Global accounting and business consultancy firm PricewaterhouseCoopers (PwC) is revealing that legacy hedge funds are contemplating increasing their investments in crypto assets before the end of the year.
In the firm’s latest Crypto Hedge Fund Report, PwC says that a large majority of traditional hedge funds that have invested in cryptocurrencies plan to increase their allocation to the nascent sector before the end of the year.
“Around a fifth of hedge funds are investing in digital assets (21%); the average percentage of their total hedge fund AuM invested in digital assets is 3%. More than 85% of those hedge funds intend to deploy more capital into the asset class by the end of 2021.”
Traditional hedge funds that made investments in crypto have allocated about 3% of their assets under management, according to PwC.

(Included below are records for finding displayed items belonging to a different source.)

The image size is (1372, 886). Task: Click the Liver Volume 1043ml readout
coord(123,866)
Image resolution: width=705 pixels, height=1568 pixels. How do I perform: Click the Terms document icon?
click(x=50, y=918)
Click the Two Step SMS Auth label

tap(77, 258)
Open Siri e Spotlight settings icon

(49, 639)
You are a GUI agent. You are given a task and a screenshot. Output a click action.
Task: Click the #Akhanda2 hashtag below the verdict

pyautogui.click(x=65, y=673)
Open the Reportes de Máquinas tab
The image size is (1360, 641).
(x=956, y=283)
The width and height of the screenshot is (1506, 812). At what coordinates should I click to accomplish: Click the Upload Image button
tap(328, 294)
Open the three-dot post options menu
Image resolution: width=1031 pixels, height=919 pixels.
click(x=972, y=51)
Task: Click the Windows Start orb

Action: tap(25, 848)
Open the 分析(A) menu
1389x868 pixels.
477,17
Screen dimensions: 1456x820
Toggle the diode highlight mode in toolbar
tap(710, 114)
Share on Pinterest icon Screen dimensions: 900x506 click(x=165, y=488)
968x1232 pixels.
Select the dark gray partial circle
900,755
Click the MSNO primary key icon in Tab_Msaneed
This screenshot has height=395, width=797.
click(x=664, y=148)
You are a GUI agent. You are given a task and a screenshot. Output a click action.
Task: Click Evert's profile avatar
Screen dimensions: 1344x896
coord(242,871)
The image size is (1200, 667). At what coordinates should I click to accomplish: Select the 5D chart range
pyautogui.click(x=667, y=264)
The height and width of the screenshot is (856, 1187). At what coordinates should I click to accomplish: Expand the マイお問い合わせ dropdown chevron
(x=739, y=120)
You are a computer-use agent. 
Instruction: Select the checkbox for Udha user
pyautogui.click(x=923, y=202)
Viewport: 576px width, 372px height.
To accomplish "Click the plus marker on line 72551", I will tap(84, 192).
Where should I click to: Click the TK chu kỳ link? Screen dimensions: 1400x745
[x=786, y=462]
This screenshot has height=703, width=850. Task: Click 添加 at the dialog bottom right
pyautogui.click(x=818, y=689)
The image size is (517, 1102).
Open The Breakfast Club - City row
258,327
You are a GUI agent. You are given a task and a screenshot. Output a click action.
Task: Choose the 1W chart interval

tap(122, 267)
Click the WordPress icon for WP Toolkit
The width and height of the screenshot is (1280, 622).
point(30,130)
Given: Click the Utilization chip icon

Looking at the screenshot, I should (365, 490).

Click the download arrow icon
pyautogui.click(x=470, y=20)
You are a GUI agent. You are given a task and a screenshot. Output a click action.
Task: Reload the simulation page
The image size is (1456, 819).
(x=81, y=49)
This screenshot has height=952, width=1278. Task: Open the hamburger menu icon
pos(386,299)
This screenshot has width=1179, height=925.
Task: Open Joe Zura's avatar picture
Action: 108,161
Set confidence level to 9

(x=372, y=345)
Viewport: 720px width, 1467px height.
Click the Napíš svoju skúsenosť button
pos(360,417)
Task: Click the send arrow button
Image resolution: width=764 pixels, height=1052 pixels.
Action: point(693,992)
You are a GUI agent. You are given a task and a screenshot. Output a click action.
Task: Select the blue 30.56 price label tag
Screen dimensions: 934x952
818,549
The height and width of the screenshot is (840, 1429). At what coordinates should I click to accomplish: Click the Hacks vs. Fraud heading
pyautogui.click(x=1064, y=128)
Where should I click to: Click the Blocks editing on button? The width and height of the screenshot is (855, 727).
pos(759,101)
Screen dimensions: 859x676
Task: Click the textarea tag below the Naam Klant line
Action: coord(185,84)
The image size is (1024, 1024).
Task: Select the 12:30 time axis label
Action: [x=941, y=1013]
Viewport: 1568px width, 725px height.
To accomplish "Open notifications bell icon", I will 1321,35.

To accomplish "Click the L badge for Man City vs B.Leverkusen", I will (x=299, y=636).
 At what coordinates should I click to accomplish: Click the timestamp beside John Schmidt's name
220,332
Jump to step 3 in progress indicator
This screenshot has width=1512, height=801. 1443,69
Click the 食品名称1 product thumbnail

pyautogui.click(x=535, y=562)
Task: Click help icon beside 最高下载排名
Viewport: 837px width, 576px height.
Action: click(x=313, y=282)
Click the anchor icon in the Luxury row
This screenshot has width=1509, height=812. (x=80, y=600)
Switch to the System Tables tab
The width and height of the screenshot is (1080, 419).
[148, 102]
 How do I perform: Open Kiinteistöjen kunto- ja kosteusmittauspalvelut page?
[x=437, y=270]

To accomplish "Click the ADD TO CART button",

PwC adds that 57.1% of non-crypto hedge funds invested in digital assets for general diversification purposes. About 29% of the funds are seeking “exposure to a new value-creation ecosystem.” Only 14% say they are looking for a hedge against inflation.
In addition, PwC highlights the hurdles that traditional hedge funds face as they consider investing in cryptocurrencies.
“In terms of the main obstacles to investing, regulatory uncertainty is by far the greatest barrier (82%). Even those who do invest in digital assets cite it as a major challenge (50%). Client reaction/reputational risk is high (77%) as well as digital assets being outside the scope of current investment mandates (68%). Over half of the respondents said that they don’t have enough knowledge of digital assets (64%).”
Per the PwC report, more than half of the hedge funds interviewed would initiate or increase their investments in crypto if these obstacles were eliminated.
“64% of respondents said that if the main barriers were to be removed, they would definitely start/accelerate their involvement/investment or potentially change their approach and become more involved.”